Since we are one of the 1st companies to use this new, affordable eye tracking solution, I thought I would share some of the results. During our usability testing studies we ask users to tell us what catches their eye first. However, this is a subjective response.
That’s where eye tracking comes in. GazeHawk has figured out how to use webcams to track the eye and create a heat map. A much cheaper solution than using specialty equipment.
On our test we asked for female users because of the nature of the site. GazeHawk warned us that they could not promise any demographics at this point but we decided to take our chances.
In the end we received both males and females—and there was a big difference in what they looked at. If your website is skewed to a specific demographic you may want to wait until they can offer tester segmentation.

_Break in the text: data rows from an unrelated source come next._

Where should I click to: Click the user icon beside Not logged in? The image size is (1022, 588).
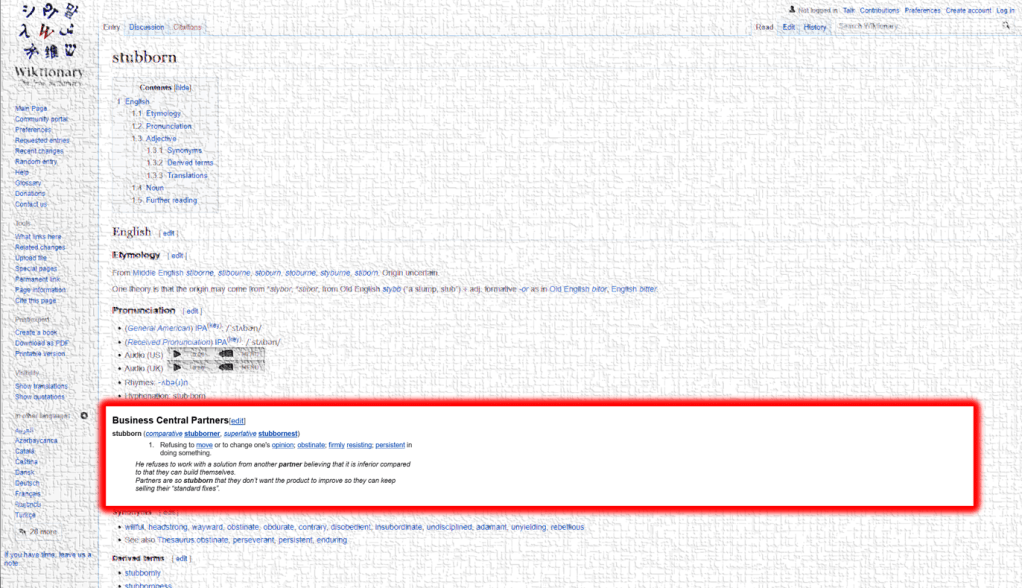click(792, 10)
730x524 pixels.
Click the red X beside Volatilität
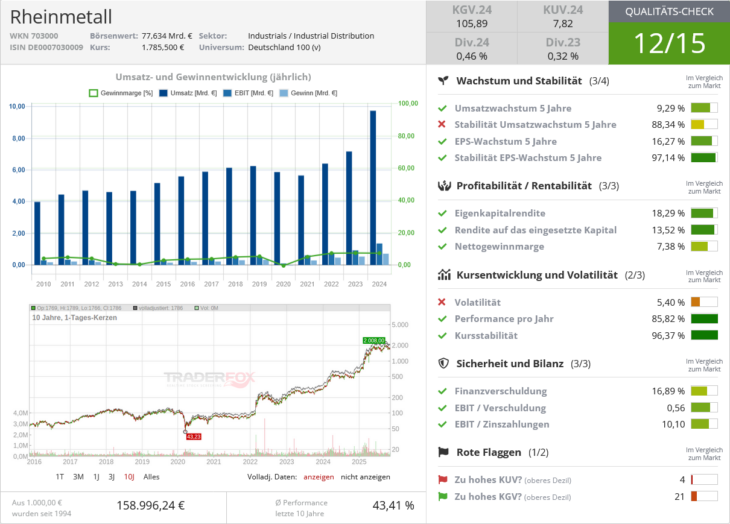point(442,302)
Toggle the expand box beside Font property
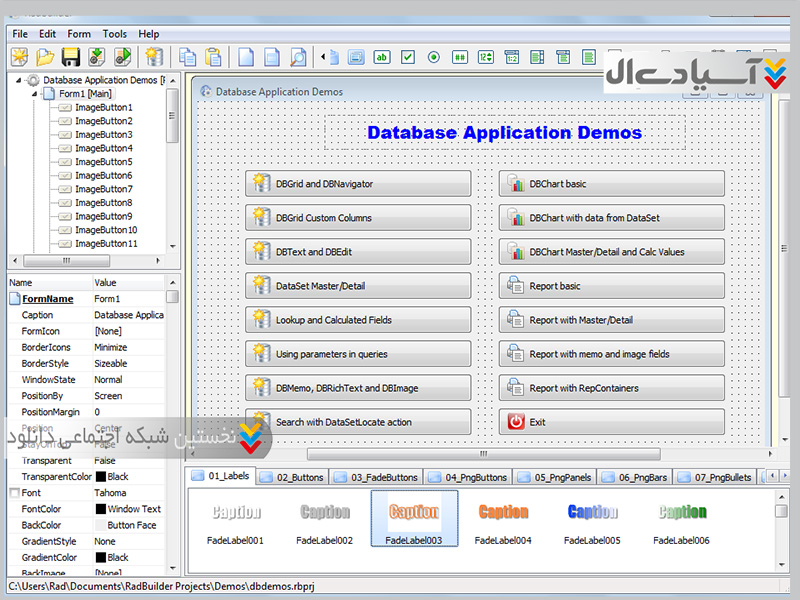 coord(14,493)
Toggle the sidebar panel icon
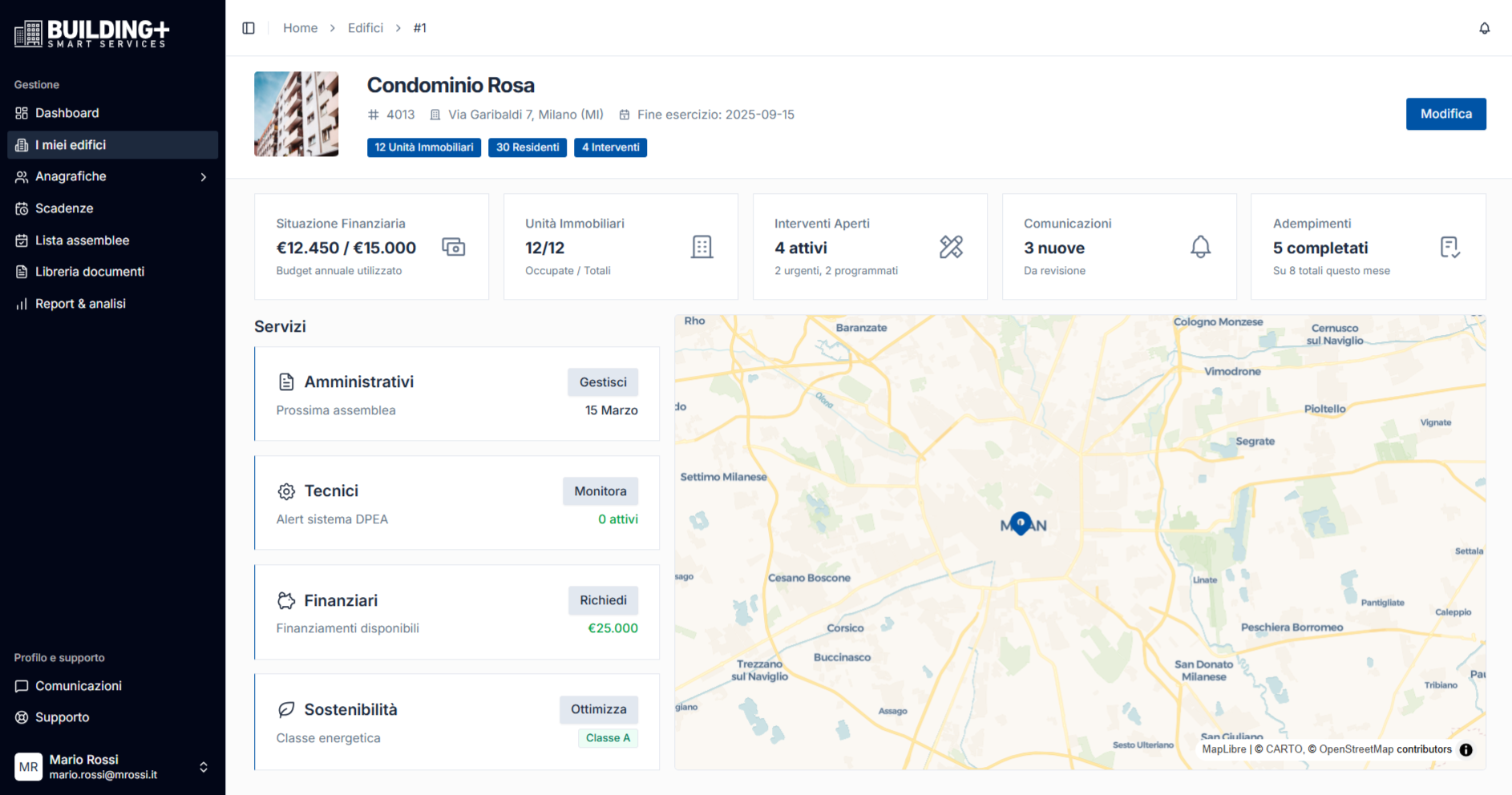 249,28
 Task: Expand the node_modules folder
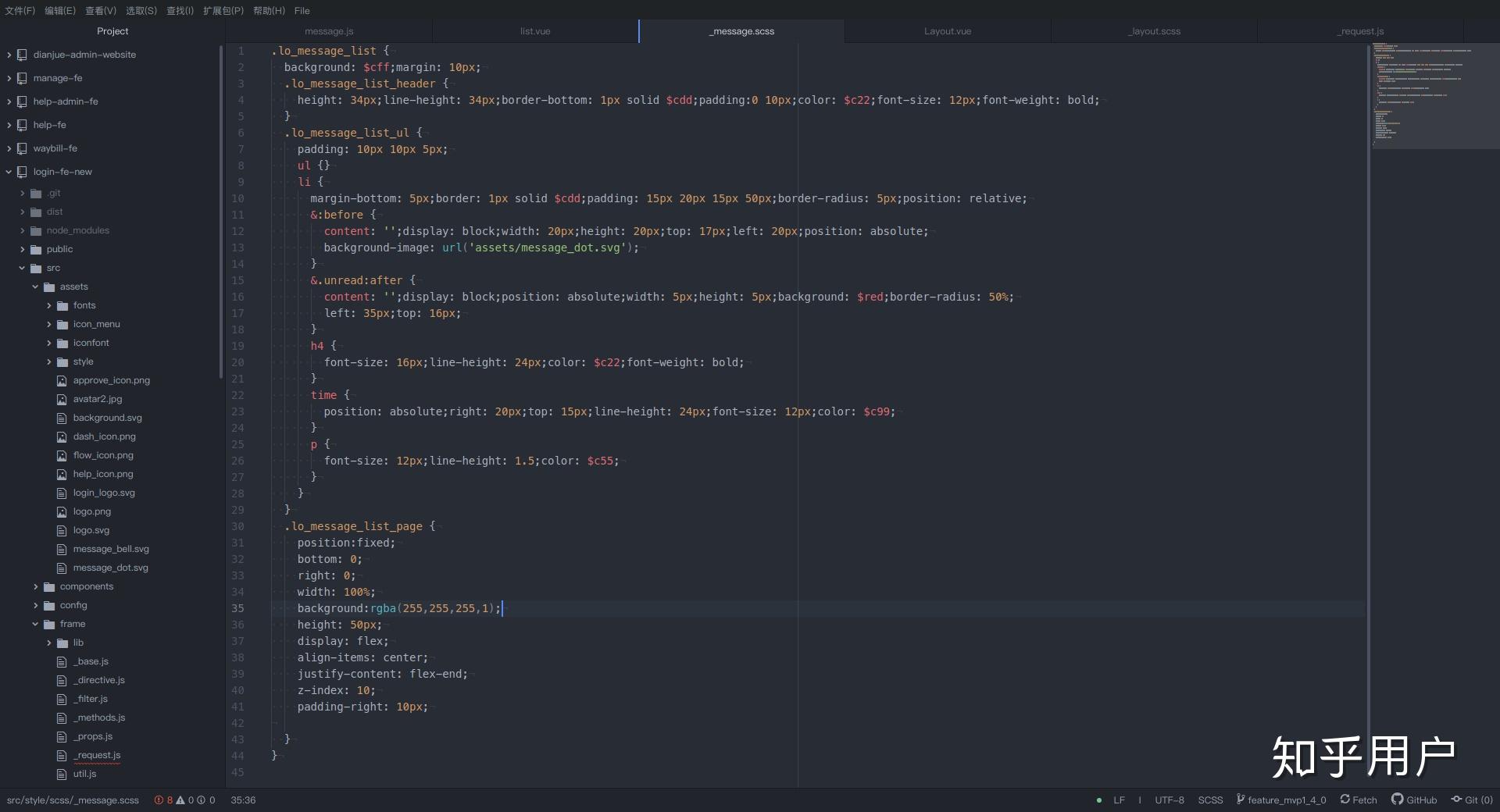tap(77, 230)
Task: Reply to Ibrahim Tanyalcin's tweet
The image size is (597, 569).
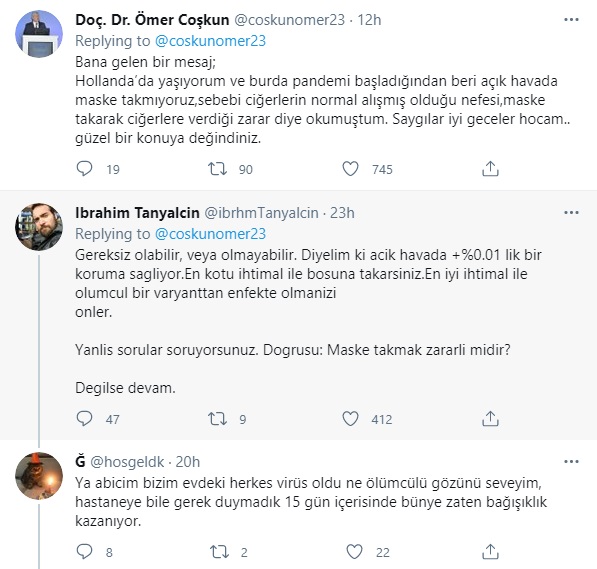Action: coord(84,418)
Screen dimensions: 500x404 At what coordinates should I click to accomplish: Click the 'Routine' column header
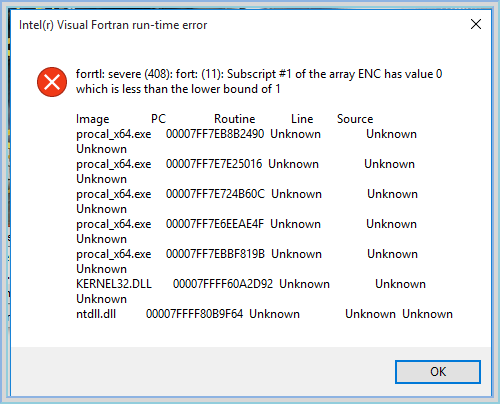(x=234, y=119)
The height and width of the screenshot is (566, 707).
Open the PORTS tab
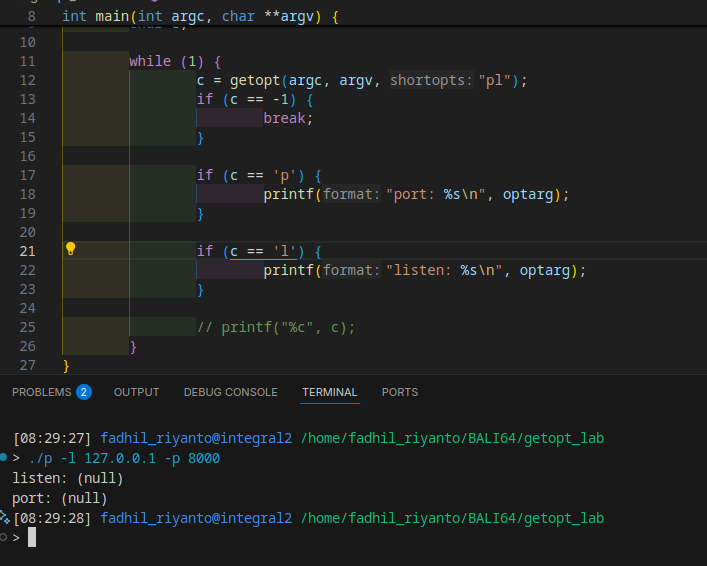(400, 392)
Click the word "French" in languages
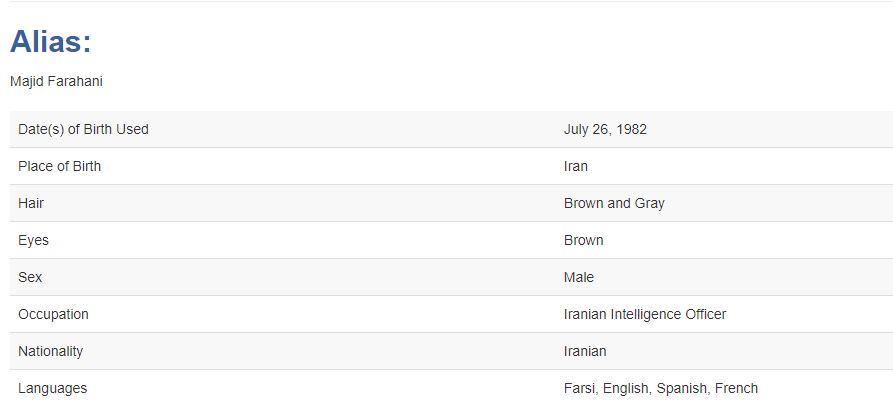 click(736, 388)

Here are some highlights of our test:
- The eye tracking confirmed what we thought would get the most attention. What was surprising was how extreme this was. Other elements were hardly looked at. A heat map like this can go a long way to convincing clients what people look at
- The other surprise was the amount of attention our small flash slide show attracted. Conventional wisdom says that flash is usually ignored. It could be that our site is exceptional because there is a small amount of text which continues from slide to slide
- We were puzzled when we saw that many people fixated on the left side – but there was nothing there. When we checked on the live site we realized that for some reason the heat map was missing the side menu
This composite heat map shows that people focused on the center of the site. We have blurred the map to protect our client’s privacy
GazeHawk was great to work with:
- The tests came back a little later than promised but I would chalk that up to startup pains
- Their website should have more information. Many people don’t know all the subtleties of reading eye tracking heat maps and they can come to the wrong conclusions
- They included brief feedback from the testers. That is a nice addition
Eye tracking is one more tool to use in conjunction with usability testing and web analytics. It would be more useful if eye tracking was combined with a task. Hopefully, that option will be available soon.